* **What is expected**
Select, from the data, each line where "computer" occurs.

#####

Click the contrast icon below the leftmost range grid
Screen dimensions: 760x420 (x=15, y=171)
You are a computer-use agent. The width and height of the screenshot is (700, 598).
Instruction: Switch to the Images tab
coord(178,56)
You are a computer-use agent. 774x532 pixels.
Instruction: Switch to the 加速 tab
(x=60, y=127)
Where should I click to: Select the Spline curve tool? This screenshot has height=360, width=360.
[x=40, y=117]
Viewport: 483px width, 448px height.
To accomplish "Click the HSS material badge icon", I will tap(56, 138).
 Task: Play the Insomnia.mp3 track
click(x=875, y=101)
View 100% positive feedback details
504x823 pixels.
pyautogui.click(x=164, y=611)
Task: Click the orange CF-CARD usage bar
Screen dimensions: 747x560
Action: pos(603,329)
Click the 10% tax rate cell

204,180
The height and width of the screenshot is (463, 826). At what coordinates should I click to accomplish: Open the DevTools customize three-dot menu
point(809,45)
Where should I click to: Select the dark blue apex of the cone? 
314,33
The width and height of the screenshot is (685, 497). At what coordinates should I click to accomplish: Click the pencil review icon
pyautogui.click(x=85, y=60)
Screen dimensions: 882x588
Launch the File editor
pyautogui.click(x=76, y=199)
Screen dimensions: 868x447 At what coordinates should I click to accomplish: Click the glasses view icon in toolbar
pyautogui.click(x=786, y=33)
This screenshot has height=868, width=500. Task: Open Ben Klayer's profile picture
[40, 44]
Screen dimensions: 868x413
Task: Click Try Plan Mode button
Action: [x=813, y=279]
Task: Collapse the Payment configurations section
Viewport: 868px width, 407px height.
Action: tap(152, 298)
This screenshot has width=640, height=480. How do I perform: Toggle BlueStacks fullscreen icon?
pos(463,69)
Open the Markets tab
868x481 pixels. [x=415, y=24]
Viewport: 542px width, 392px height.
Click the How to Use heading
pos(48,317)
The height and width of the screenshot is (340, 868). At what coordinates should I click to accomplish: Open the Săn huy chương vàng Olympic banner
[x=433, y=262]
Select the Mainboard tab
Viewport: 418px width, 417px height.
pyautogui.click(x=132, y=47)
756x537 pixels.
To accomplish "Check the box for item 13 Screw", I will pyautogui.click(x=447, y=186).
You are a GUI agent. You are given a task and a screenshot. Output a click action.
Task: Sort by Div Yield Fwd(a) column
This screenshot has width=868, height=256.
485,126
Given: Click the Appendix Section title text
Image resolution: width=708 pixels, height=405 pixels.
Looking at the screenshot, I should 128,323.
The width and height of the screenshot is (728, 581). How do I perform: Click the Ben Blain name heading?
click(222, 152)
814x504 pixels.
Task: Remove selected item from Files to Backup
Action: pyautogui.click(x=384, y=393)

#####

* **Written answer**
You are a computer-use agent. The width and height of the screenshot is (700, 598).
You are a computer-use agent. 774x532 pixels.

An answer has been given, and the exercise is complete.